_Text segment_
= = =

Drive #1: 00101010 (Data)

Drive #2: 10001110 (Data)

Drive #3: --Dead-- (Data)

Drive #4: 10110101 (Data)

Drive #5: 11110111 (Hot Spare)

Drive #6: 11100110 (Parity)

At this point the failed drive has to be replaced with a working one of the same size. Depending on the implementation, the new drive becomes a new hot spare, and the old hot spare drive continues to act as a data drive of the array, or (as illustrated below) the original hot spare's contents are automatically copied to the new drive by the array controller, allowing the original hot spare to return to its original purpose. The resulting array is identical to its pre-failure state:

Drive #1: 00101010 (Data)

Drive #2: 10001110 (Data)

Drive #3: 11110111 (Data)

Drive #4: 10110101 (Data)

Drive #5: -------- (Hot Spare)

Drive #6: 11100110 (Parity)

This same basic XOR principle applies to parity within RAID groups regardless of capacity or number of drives. As long as there are enough drives present to allow for an XOR calculation to take place, parity can be used to recover data from any single drive failure. (A minimum of three drives must be present in order for parity to be used for fault tolerance, because the XOR operator requires two operands, and a place to store the result).

Mirroring versus parity RAID levels in relational databases

A common opinion (and one which serves to illustrate the dynamics of proper RAID deployment) is that RAID 10 (a non-parity, mirrored RAID) is inherently better for relational databases than RAID 5, because RAID 5 requires the recalculation and redistribution of parity data on a per-write basis.^[13]

There are, however, other considerations which must be taken into account other than simply those regarding performance. RAID 5 and other non-mirror-based arrays offer a lower degree of resiliency than RAID 10 by virtue of RAID 10's mirroring strategy. In a RAID 10, I/O can continue even in spite of multiple drive failures. By comparison, in a RAID 5 array, any failure involving more than one drive renders the array itself unusable by virtue of parity recalculation being impossible to perform. Thus, RAID 10 is frequently favored because it provides the lowest level of risk.^[14]

Modern SAN design largely masks any performance hit while a RAID is in a degraded state, by virtue of being able to perform rebuild operations both in-band or out-of-band with respect to existing I/O traffic. Given the rare nature of drive failures in general, and the exceedingly low probability of multiple concurrent drive failures occurring within the same RAID, the choice of RAID 5 over RAID 10 often comes down to the preference of the storage administrator, particularly when weighed against other factors such as cost, throughput requirements, and physical spindle availability.

= = =

_Data_
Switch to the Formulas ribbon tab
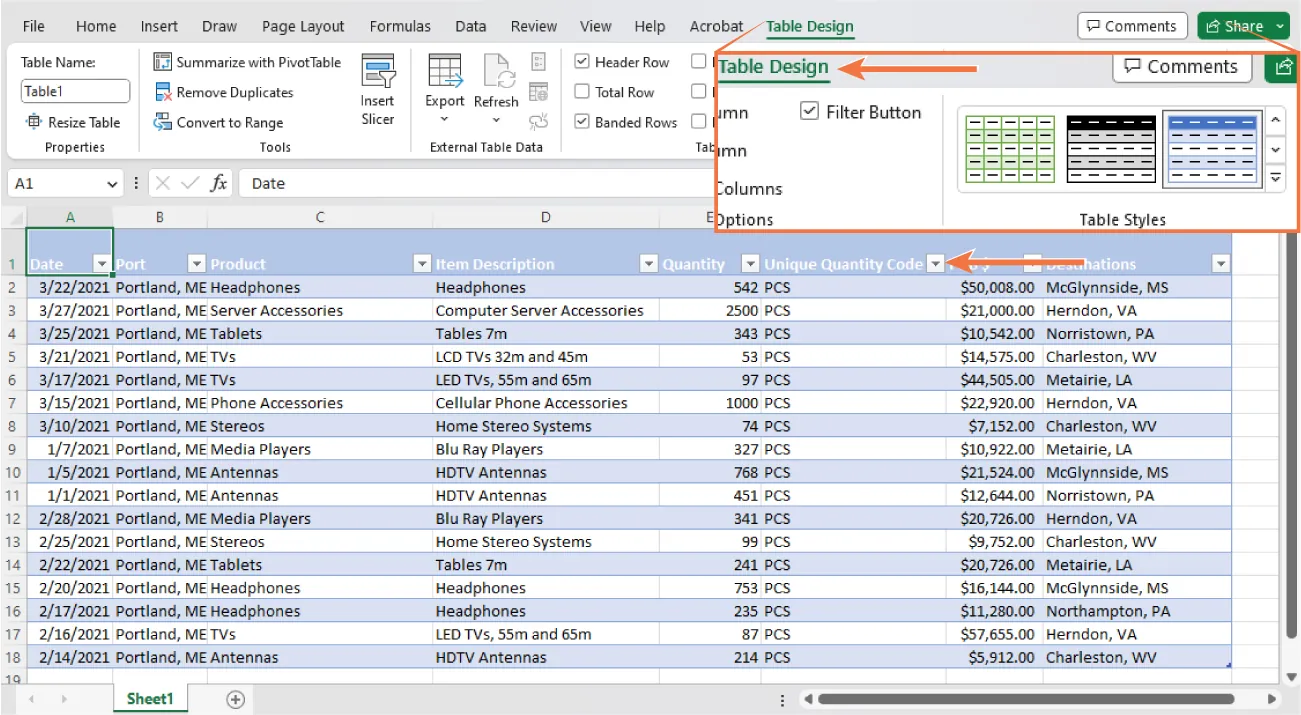Screen dimensions: 1301x715 (x=399, y=26)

= = =

_Instructions_
a: Please reproduce the passage of the RAID text starting with "This same basic" and going on through "store the result).".
b: According to the RAID text, what is the minimum number of drives needed for parity to provide fault tolerance?
c: Carry on the RAID text from its final sentence.
The material stands apart from the RAID text.

_Responses in order_
a:
This same basic XOR principle applies to parity within RAID groups regardless of capacity or number of drives. As long as there are enough drives present to allow for an XOR calculation to take place, parity can be used to recover data from any single drive failure. (A minimum of three drives must be present in order for parity to be used for fault tolerance, because the XOR operator requires two operands, and a place to store the result).

b: Three drives.

c:
Basic concepts used by RAID systems

RAID uses a few basic ideas, which were described in the article "RAID: High-Performance, Reliable Secondary Storage" by Peter Chen and others, published in 1994.^[2]

Caching

Caching is a technology that also has its uses in RAID systems. There are different kinds of caches that are used in RAID systems:

Operating system
RAID controller
Enterprise disk array

In modern systems, a write request is shown as done when the data has been written to the cache. This does not mean that the data has been written to the disk. Requests from the cache are not necessarily handled in the same order than they were written to the cache. This makes it possible that, if the system fails, sometimes some data has not been written to the disk involved. For this reason, many systems have a cache that is backed by a battery.

Mirroring: More than one copy of the data

When talking about a mirror, this is a very simple idea. Instead of the data being in only one place, there are several copies of the data. These copies usually are on different hard disks (or disk partitions). If there are two copies, one of them can fail without the data being affected (as it still is on the other copy). Mirroring can also give a boost when reading data. It will always be taken from the fastest disk that responds. Writing data is slower though, because all disks need to be updated.

Striping: Part of the data is on another disk

With striping, the data is split into different parts. These parts then end up on different disks (or disk partitions). This means that writing data is faster, as it can be done in parallel. This does not mean that there will not be faults, as each block of data is only found on one disk.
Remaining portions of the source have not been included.